Health literacy is critical skill required to understand the rationale for medications and comply with specific medical recommendations.
It includes “the capacity to obtain, process, and understand basic health information and services needed to make appropriate health decisions.” This skill may be preserved in later life by consistent internet use and continued social engagement in civic, leisure and cultural activities, found University College London’s Lindsay C Kobayashi, Jane Wardle, and Christian von Wagner.
Kobayashi’s team evaluated internet use and engagement in civic, leisure and cultural activities for more than 4350 men and women 52 years of age and older, participating in the English Longitudinal Study of Ageing (ELSA) between 2004 to 2011.
The researchers tested reading comprehension test of a fictitious medicine label in 2004–2005 and again in 2010–2011, and adjusted for:
- Age,
- Gender,
- Ethnicity,
- Educational attainment,
- Net non-pension wealth,
- Chronic illness,
- Activities of Daily Living (ADL) limitation,
- Baseline executive function,
- Baseline memory,
- Executive function.
Nearly one-third of adults had low health literacy, and 18% of the study group showed a decline in their health literacy skills between 2005 and 2011.

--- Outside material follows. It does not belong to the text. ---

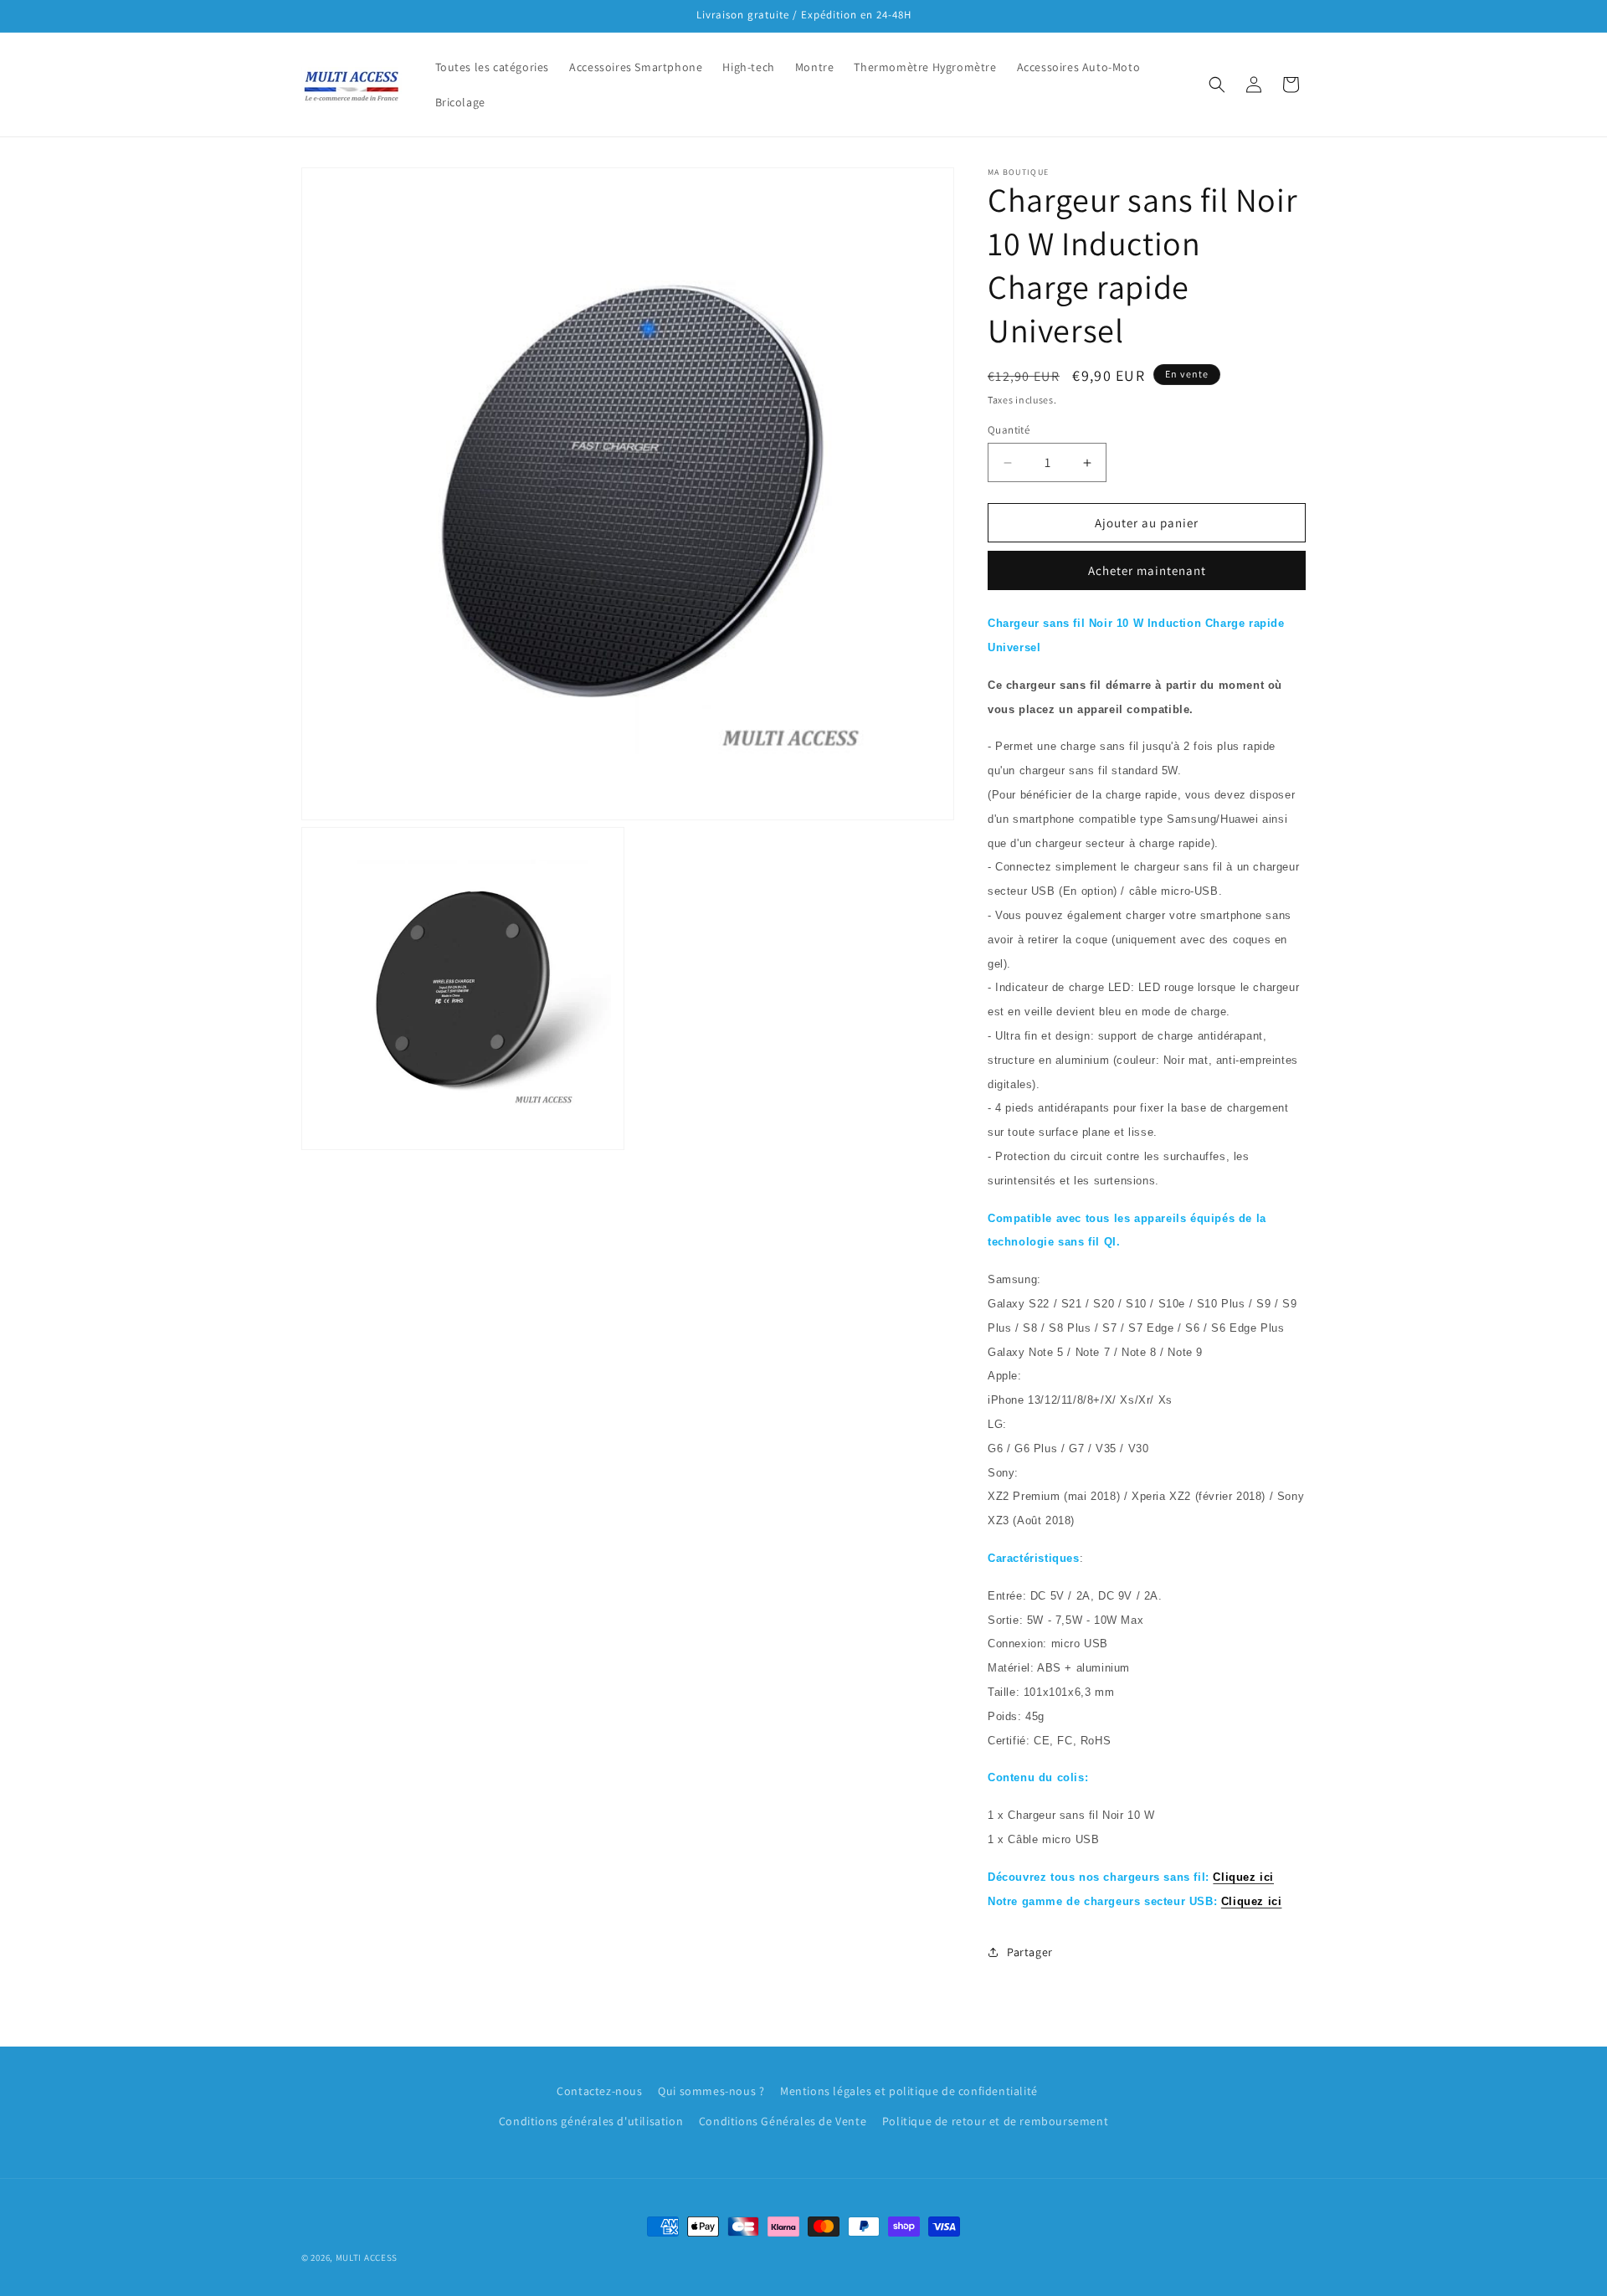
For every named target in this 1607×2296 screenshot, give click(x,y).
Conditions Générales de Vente (782, 2121)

Those with the greatest decline in health literacy were:
- Older,
- Ethnic minorities,
- Lacking educational qualifications,
- Low wealth,
- Experiencing difficulties with Activities of Daily Living (ADL).
However, people who consistently used the Internet use over the six-year study and participated in cultural activities such as attending the opera, theatre, art galleries, museums, concerts, or cinema appeared protected against health literacy decline and demonstrated the greatest health literacy.
Internet use and social participation enable people to retain “fluid cognitive ability,” the capacity to process and integrate information, act, and solve novel problems.
These skills are linked to memory, verbal fluency, and health literacy, according to Mount Sinai School of Medicine’s Alex D. Federman, Mary Sano, and Albert L. Siu, with Michael S. Wolf of Northwestern, and University of Texas’s Ethan A. Halm, who studied more than 410 English-speaking and Spanish-speaking adults ages 60 and older in New York City, USA.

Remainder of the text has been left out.